Parliament approves passage of a Catalan transgender law introduced by Esquerra

The chamber has banned members of parliament from discriminating or stigmatizing groups, with the votes of the pro-sovereignty parties

The Parliament of Catalonia has approved the motion introduced by the Esquerra Republicana parliamentary group that recommends passage of a future Catalan transgender bill on the change of name and the recognition of the choice of sex of transgender people; a bill that must be based on international recommendations, such as those of the Parliamentary Assembly of the Council of Europe. The chamber has urged the government to start work on the draft bill within twelve months. This is one of the ways to comply with the law on equal treatment and non-discrimination that was approved by the previous parliament.

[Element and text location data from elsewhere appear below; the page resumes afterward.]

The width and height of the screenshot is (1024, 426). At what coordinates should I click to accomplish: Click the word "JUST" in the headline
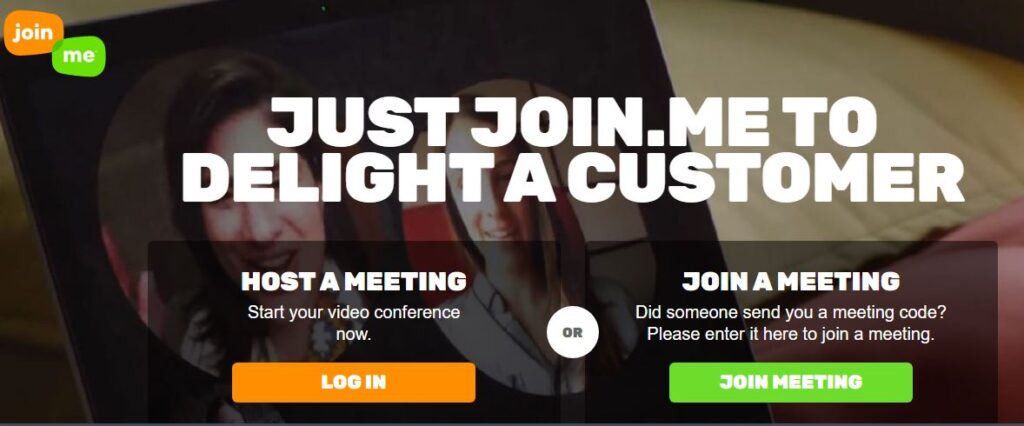click(362, 122)
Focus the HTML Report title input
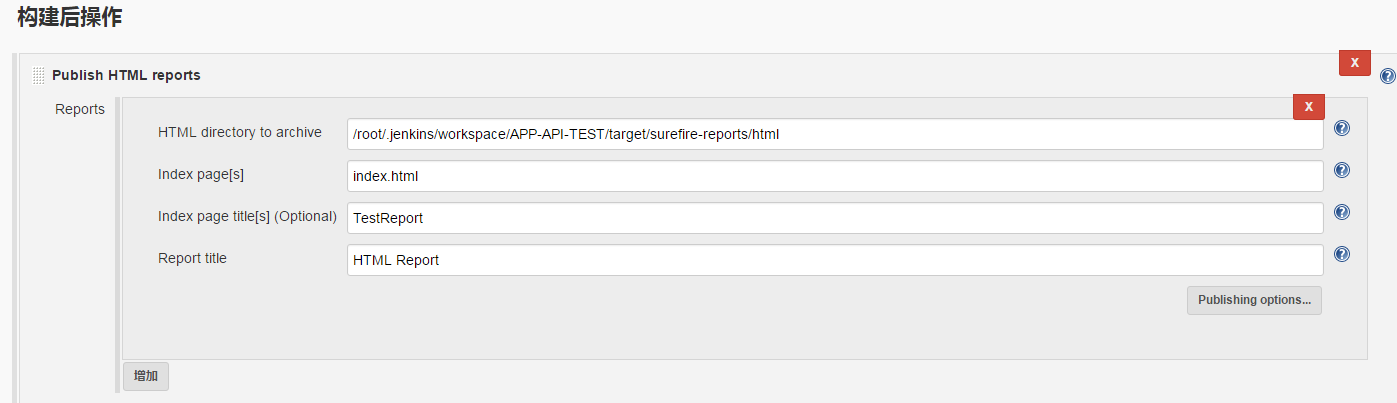Viewport: 1397px width, 403px height. pyautogui.click(x=835, y=260)
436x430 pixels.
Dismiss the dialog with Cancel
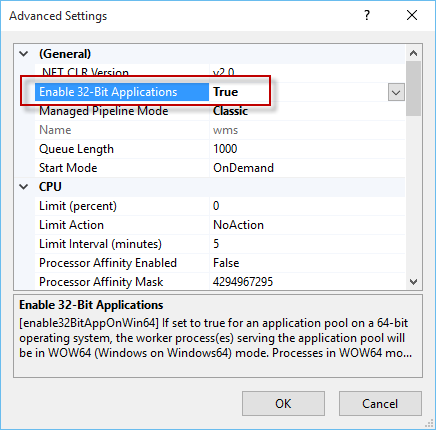[x=380, y=404]
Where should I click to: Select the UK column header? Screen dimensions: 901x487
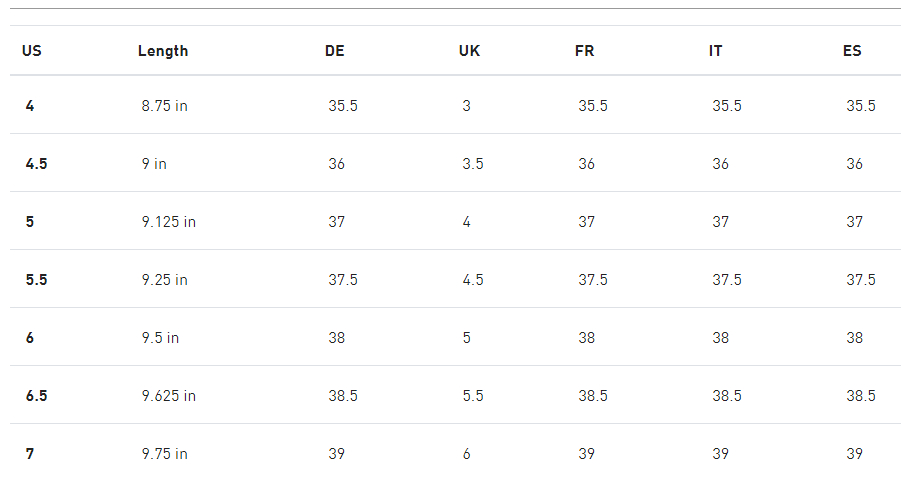(469, 51)
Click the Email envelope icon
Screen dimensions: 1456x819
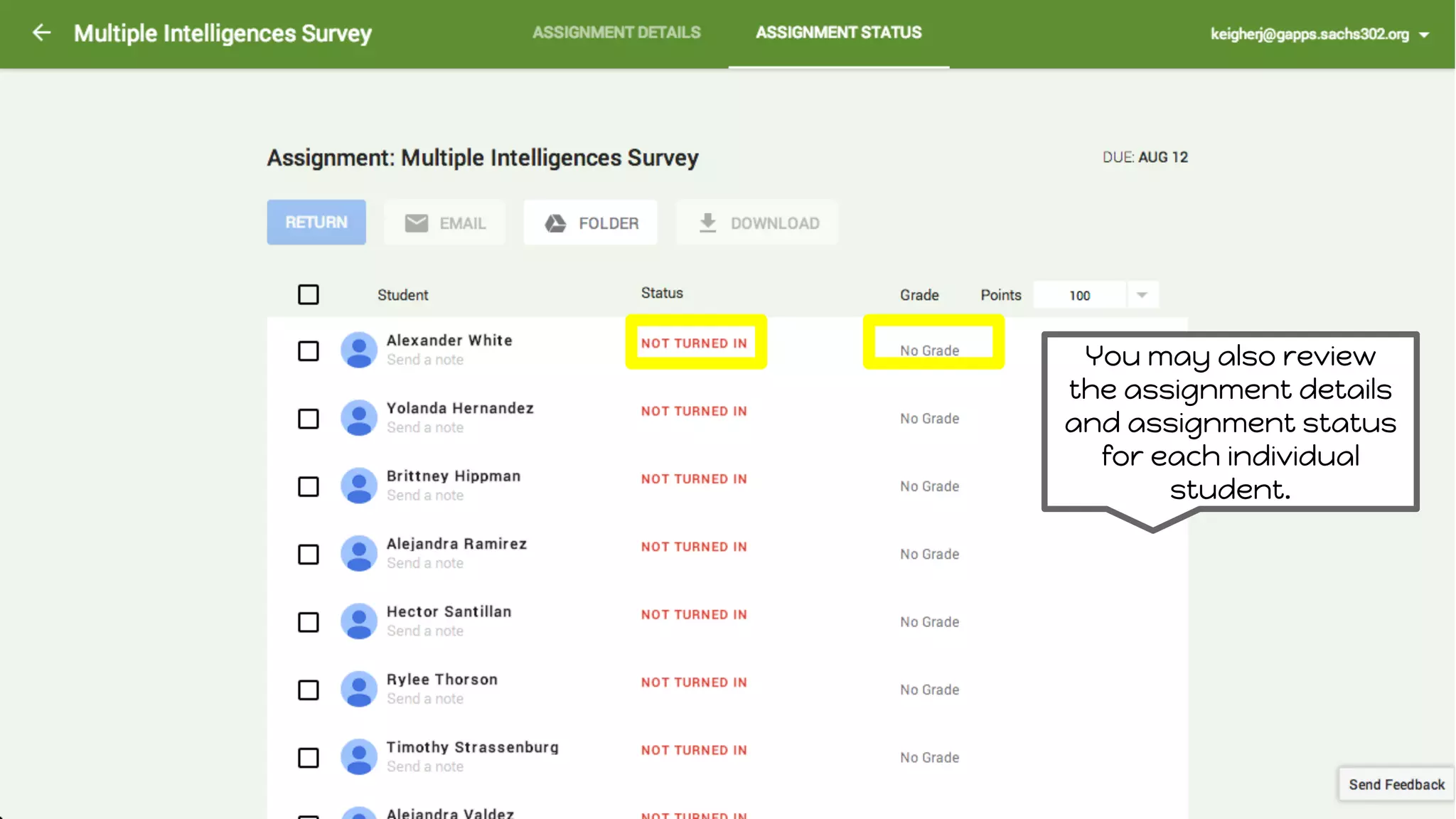pyautogui.click(x=416, y=223)
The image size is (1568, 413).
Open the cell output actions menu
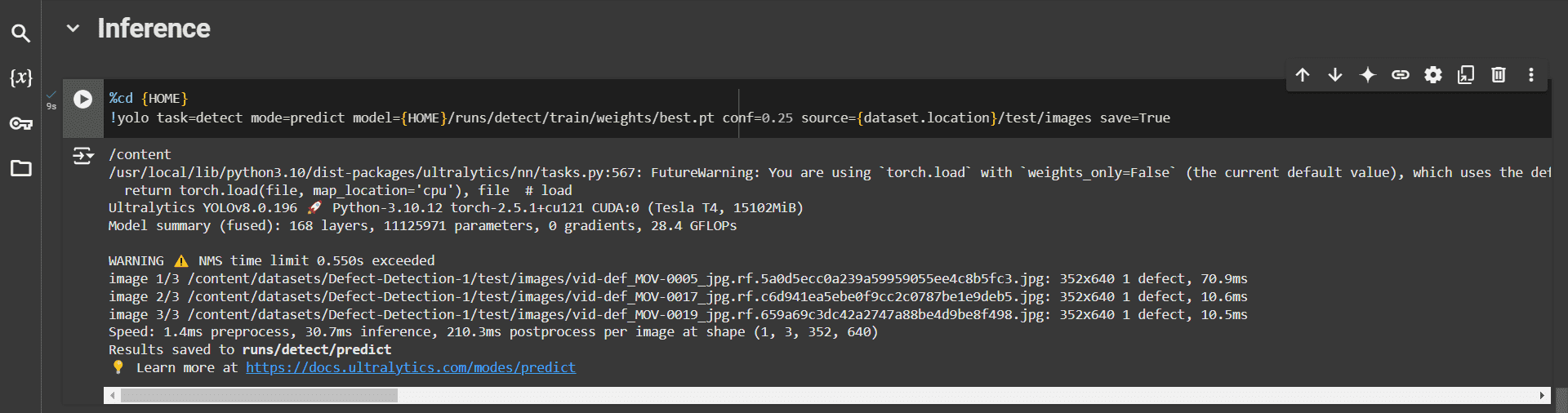(82, 155)
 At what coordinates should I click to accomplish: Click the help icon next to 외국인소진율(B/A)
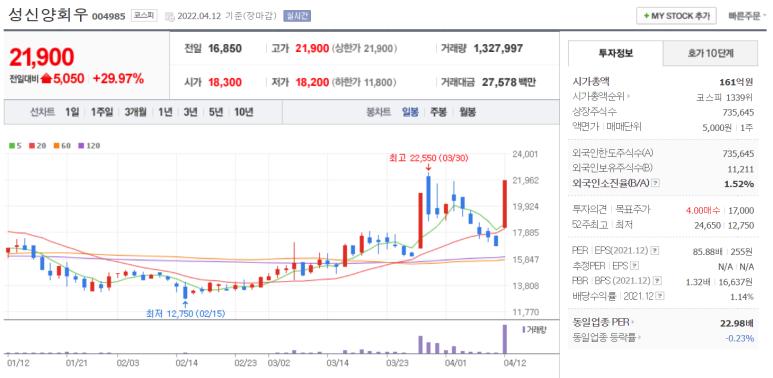pyautogui.click(x=655, y=183)
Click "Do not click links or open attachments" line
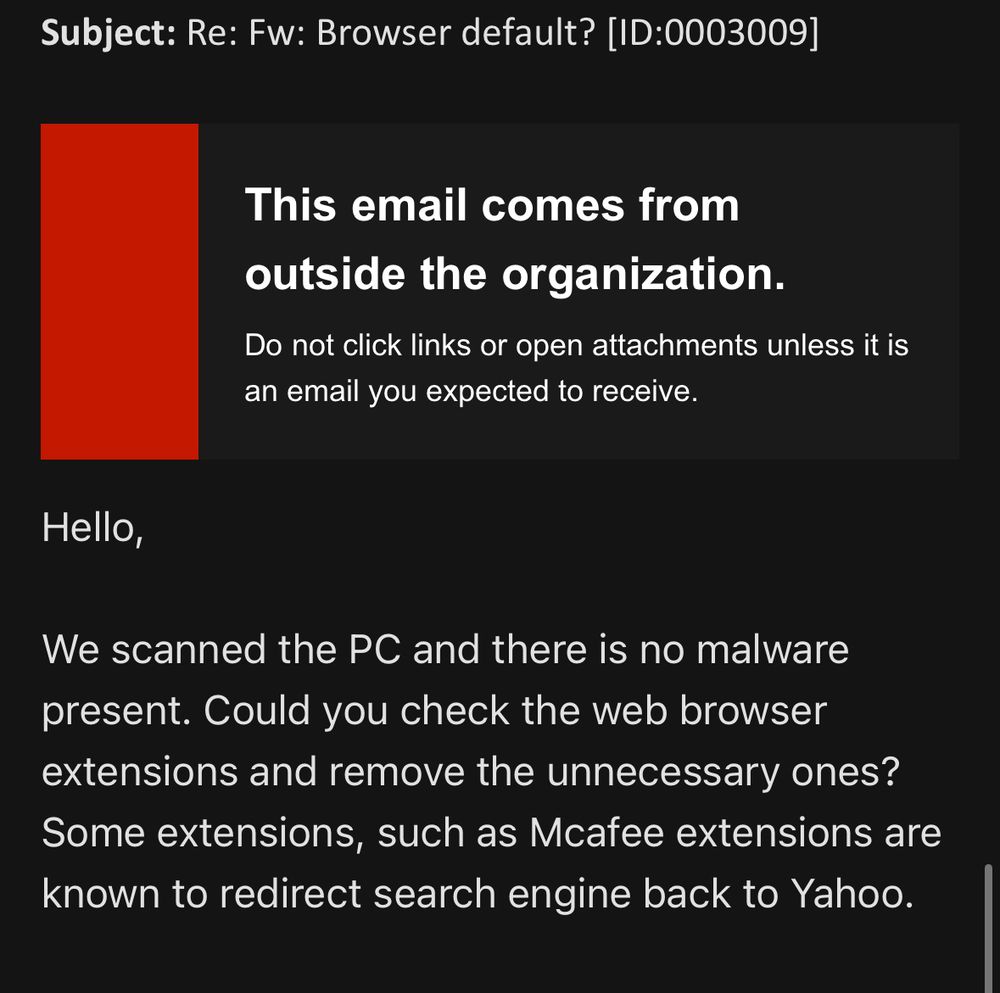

The push for the transgender law was approved with the votes of Esquerra Republicana, centre-right Junts, and left-wing CUP and Comuns, while the branch of the Spanish socialists, the PSC, abstained. “The Socialists have abstained on the point of the transgender law because they have been blocking it in the Spanish Congress, from the Cabinet through to parliamentary debate; it’s not that they don’t want to talk about specific issues in the law, it’s that they won’t allow introduction of the law at all,” denounced the Member of the Catalan Parliament (MCP) Ms Jenn Díaz.

Elsewhere in the draft, it establishes that statute law be adapted in order to guarantee the rights of recovery and care of children of victims of gender violence without conditioning it to the consent of both parents. And Esquerra has also put to the vote the requirement of MCPs to have “a respectful, scrupulous, and exemplary attitude” in parliamentary debates in accordance with the principles of equality and non-discrimination, both on the grounds of gender and sexual orientation, belief, ethnicity or language, or any other type of discrimination, “including non-stigmatization and targeting of LGTBI groups and, very especially, transgender people.”

In MCP Díaz’s own words uttered in the previous plenary session, “we defend trans-inclusive feminism to curb the institutional violence that some, although an ever smaller minority, have stubbornly fed; we mean to fight those forms of hatred in this chamber that seek to victimize certain collectives.”